ITV
It’s not often TV drama gets how football fans speak. Over the years we become accustomed to this and our expectations adjust accordingly. Picture our surprise then when football fan dialogue appears so bad it dives a fathom below even our lowest expectations. ITV’s sausage fest Great Night Out features such dialogue early on in a verbal exchange between Stockport County fans and Barnet fans. Oh the banter! The Barnet fans give it some about northerners eating mushy peas. Our northern heroes respond with some classic stuff about southerners drinking shandy. This is exactly how football fans speak! Banter, Martin banter! Classic. Epic. Legend.

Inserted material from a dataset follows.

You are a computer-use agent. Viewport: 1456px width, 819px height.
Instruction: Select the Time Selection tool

But let’s rewind for just a second to see who we are here for. Great Night Out is about four thirtysomething mates who hook up once a week for a boy’s night out. We’ve got
Hodge (Lee Boardman, forever Coronation Street’s Jez Quigley in the eyes of everyone) – cocky while out but henpecked to shit at home by wife Kath (Rebekah Staton forever Louise from Pulling in the eyes of many or She-Force from No Heroics in the eyes of slightly fewer). Then there’s Beggsy (Will Ash who is one of those faces you think you’ve seen playing northern halfwits a million times before but when you look him up has only played some hump on Shameless years after you stopped watching) who faces the heartache of his daughter Kelly being raised on the other side of the planet by his ex-wife and her new tub of shit Australian husbland. They lay that pathos on thick and creamy and why the hell wouldn’t they?

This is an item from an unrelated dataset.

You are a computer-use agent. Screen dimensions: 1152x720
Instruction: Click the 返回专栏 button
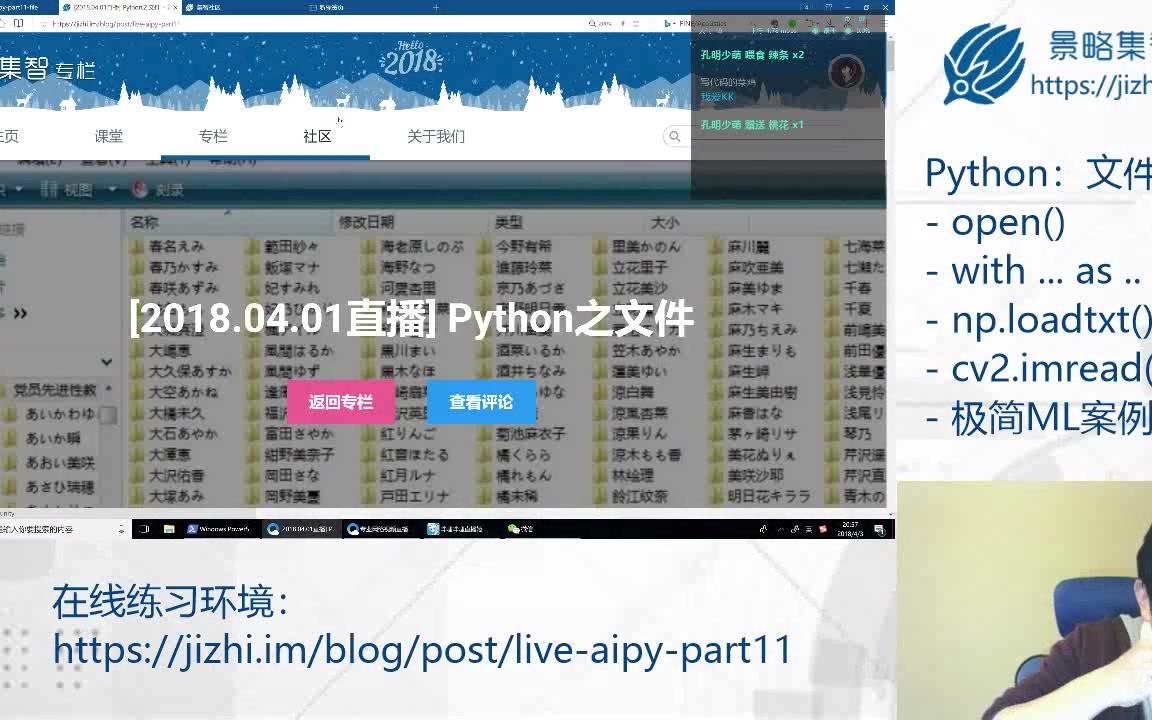(340, 402)
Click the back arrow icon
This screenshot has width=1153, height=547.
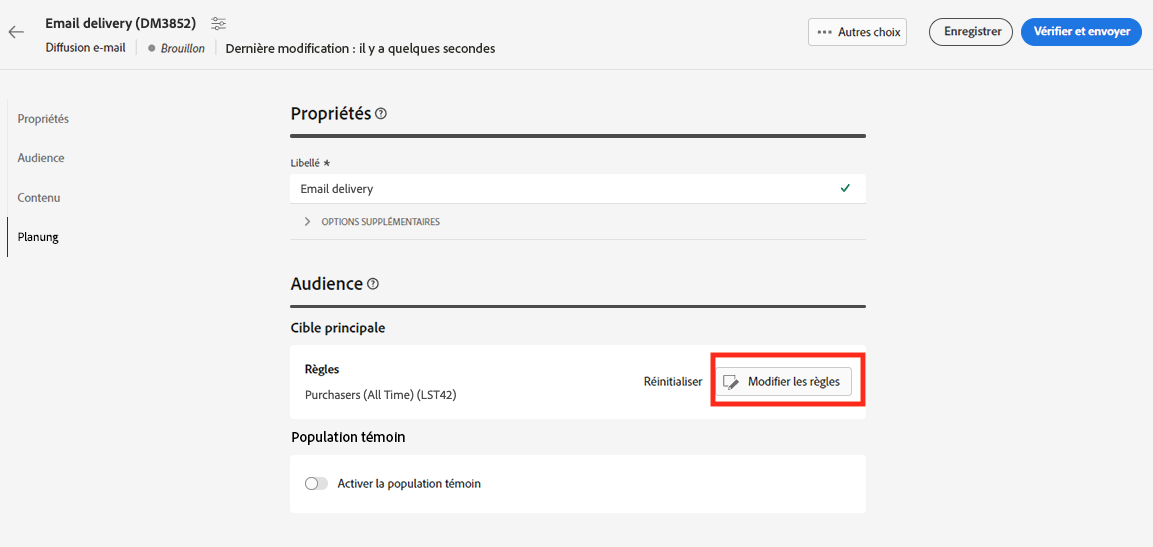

“Anyway, this is unbearable. Everyone talks like they’re in a sitcom – a really, really bad one. Every piece of action and speech acts as an implausible set up for an unfunny punchline. It’s like watching Cannon and Ball.”
Next up is Daz (Stephen Walters whose agent has seemingly got him out of the rut of playing Scouse pieces of shit like him from Accused and him from Good Cop and introduced him to a whole new world of playing Stockport teeds), the group’s wet blanket Captain Bringdown who has an on-off relationshit putting his cock into Colleen, played by Pieomi Bentley who was Prawn in The Poison Tree and Anitard in Mutual Friends.

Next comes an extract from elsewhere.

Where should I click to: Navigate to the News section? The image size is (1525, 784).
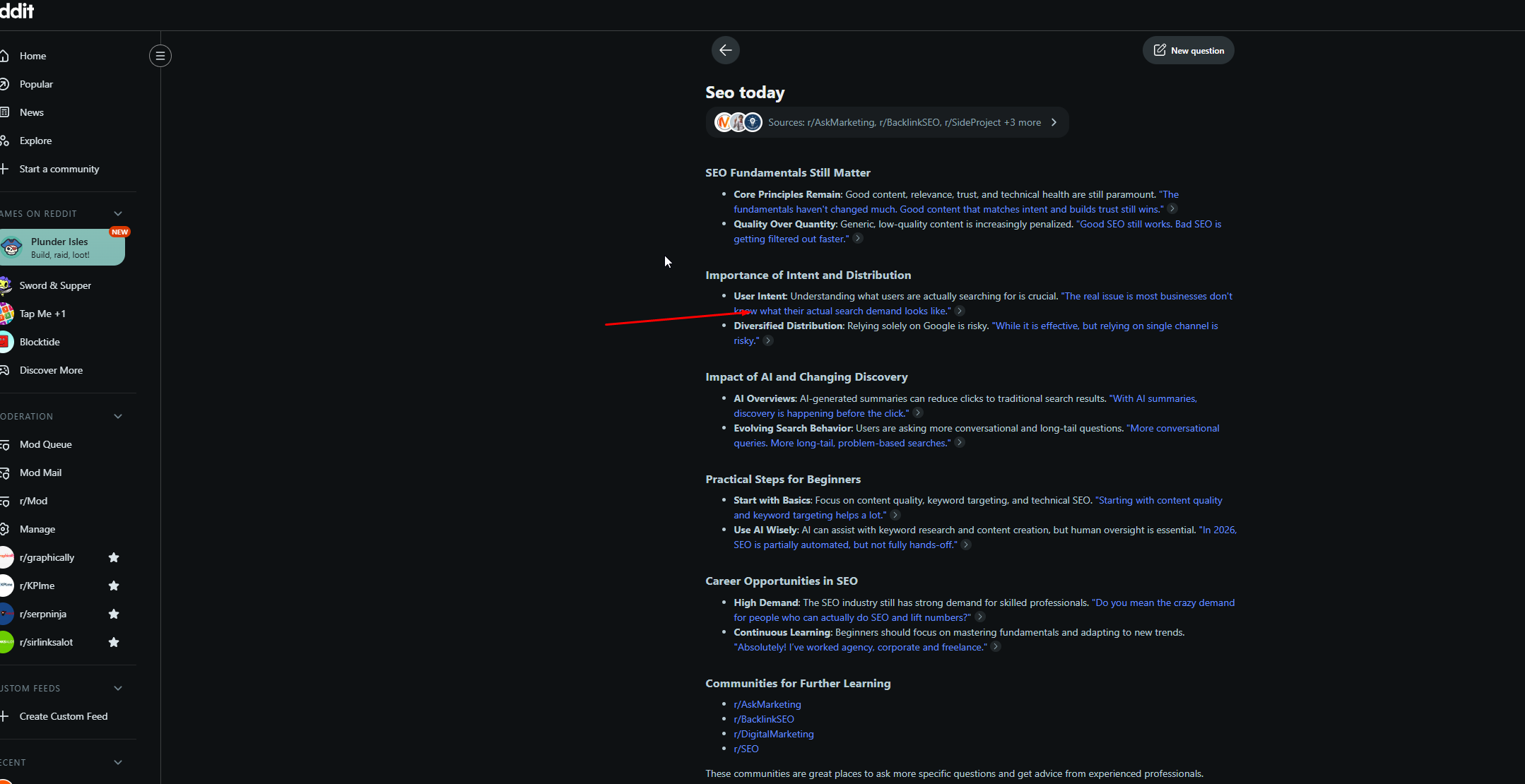31,112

You still with me? Excellent. The circle is completed by Glyn, the hopeless romantic of the group (Craig Parkinson playing somewhat against type after his stints as sleazy probation worker in Misfits and dirty damn cop in Line of Duty). He’s still strung out on some broad he was at school with, the more than passable Julie (Christine Bottomley). Glyn can’t quite seem to summon up the courage to ask her out and when he does get her alone he always seems to say the wrong thing. As you can imagine romantic misunderstandings and pratfalls abound.
Anyway, this is unbearable. Everyone talks like they’re in a sitcom – a really, really bad one. Every piece of action and speech acts as an implausible set up for an unfunny punchline. It’s like watching Cannon and Ball. Supremely annoying incidental banjo music that seems to think it’s scoring a chase scene from the Dukes of Hazzard alerts you to their comedic intentions. Isy Suttie (Dobby from Peep Show) surfaces and does that talking about somebody being killed, cue everyone’s reaction, then it turns out that someone is a cat bullshit – a device used in every kind of desperate tryhard ITV comedy, most recently the shitcake bake Switch. There’s a Clockwise style wedding-groom-on-the-wrong-train farce in the first episode whose beats are so obvious they don’t even bother trying to disguise them. Essentially, if this show were a song it would be Love Is the Law by The Seahorses and few things condemn it as roundly as that.
Jim Royle turns up in it too. He’s shite as well.
The verdict on Great Night Out: Great? Night. Out.